Derrière les RTT, il y a "le pacte d'austérité et ses 3 milliards d'économies" pour la santé d'ici 2017, dont "150 millions pour l'AP-HP" dès 2015. Or, ce plan porte en germe "la modification de toute la structure de travail", redoute Daniel Duteil (FO).
De son côté, la direction de l'AP-HP a précisé que sans "cette réforme, le respect de notre trajectoire financière pourrait conduire mécaniquement à la suppression de 4.000 emplois". "Notre choix est différent et l'objectif de la réforme est au contraire de stabiliser l'emploi au lit du malade", a-t-elle dit à l'AFP. L'AP-HP prévoit un retour à l'équilibre d'ici à 2016.

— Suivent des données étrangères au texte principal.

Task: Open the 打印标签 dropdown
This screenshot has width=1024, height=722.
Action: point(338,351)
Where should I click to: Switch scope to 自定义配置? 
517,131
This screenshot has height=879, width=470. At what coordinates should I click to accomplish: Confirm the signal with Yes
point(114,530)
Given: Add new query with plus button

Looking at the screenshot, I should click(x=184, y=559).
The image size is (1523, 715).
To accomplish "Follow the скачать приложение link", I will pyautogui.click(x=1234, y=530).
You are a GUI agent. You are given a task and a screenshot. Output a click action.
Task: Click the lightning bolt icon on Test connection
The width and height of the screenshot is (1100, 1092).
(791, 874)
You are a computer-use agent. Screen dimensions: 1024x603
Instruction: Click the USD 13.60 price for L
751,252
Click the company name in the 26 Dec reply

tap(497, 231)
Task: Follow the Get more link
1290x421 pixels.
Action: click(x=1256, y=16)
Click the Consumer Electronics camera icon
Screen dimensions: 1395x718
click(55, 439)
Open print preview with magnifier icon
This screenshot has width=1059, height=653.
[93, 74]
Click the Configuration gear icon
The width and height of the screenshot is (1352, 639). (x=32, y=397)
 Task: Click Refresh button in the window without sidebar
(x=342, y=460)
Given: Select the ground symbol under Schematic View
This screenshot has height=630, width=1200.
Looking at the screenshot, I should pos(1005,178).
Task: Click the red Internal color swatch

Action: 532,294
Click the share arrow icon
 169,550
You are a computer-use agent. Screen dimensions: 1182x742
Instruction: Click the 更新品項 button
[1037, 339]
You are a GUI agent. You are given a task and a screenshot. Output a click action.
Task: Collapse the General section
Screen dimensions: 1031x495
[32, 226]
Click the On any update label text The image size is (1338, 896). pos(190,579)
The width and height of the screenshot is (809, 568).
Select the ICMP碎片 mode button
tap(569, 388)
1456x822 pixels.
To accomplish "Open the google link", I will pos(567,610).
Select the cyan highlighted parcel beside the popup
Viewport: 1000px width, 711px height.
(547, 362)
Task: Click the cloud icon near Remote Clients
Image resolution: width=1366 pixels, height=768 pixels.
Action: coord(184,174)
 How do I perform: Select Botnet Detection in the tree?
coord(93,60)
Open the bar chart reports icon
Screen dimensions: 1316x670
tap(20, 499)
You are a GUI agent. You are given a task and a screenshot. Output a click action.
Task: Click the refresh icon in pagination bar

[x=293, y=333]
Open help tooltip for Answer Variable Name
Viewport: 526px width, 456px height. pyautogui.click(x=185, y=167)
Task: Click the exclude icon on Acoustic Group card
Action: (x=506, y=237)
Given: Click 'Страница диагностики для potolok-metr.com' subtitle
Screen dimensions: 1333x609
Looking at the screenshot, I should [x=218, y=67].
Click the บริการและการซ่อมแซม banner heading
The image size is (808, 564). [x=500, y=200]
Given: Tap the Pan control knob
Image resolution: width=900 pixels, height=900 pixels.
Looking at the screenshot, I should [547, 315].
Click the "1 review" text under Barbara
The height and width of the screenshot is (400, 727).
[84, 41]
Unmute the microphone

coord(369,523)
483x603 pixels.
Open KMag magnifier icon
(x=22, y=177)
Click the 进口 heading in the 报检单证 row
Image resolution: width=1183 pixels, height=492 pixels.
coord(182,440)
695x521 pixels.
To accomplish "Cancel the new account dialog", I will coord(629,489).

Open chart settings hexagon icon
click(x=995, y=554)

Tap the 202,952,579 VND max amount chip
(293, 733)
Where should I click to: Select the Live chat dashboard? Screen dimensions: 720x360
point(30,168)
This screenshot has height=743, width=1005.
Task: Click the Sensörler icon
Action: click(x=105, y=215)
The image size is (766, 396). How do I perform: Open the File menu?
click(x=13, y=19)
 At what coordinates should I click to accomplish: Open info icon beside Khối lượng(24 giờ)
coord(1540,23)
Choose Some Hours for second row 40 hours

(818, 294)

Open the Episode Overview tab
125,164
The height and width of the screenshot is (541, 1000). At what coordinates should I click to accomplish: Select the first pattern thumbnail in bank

Mais pour Didier Choplet, secrétaire général adjoint de la CFDT de l'AP-HP, ces chiffres laissent présager une réforme "extrêmement violente pour les agents". "Nous sommes très inquiets sur le climat social que cela va générer", alors que les tensions sont déjà vives en raison notamment de la non revalorisation des salaires, souligne-t-il.
Mais "on ne sait pas encore ce que [M. Hirsch] va proposer. Est-ce qu'il va mettre l'ensemble des agents en 7 heures ? Quel profil d'agents ?", s'interroge le représentant CFDT, selon qui "des milliers d'agents travaillent 50 heures par semaine alors que sur le papier ils doivent faire 7 heures 36" par jour. Il met en garde contre "un risque de démotivation très fort".
"Pour les agents qui n'ont pas de relève – comme les administratifs, les ouvriers – l'objectif est de tendre vers les 7 heures", et pour les équipes qui ont des relèves, comme les équipes de soins, "c'est de réduire le temps qui est majoritairement de 7 heures 36, avec certains en 7 heures 50", estime de son côté M. Amouroux. Or, "quand il y a une équipe de nuit en 10 heures, des équipes de jour et d'après-midi en 7 heures 36, ça fait 25 heures sur une journée de 24, ce qui permet un temps de transmission crucial". En réduisant le temps de travail la journée à 7 heures, "il n'y a plus de transmission, donc des pertes d'information, et c'est un danger pour les patients".
Une motion locale est déjà partie de l'hôpital Saint-Louis mardi, pour "refuser la perte de jours" qui se profile et dont l'ampleur "dépend clairement du rapport de forces", selon M. Amouroux.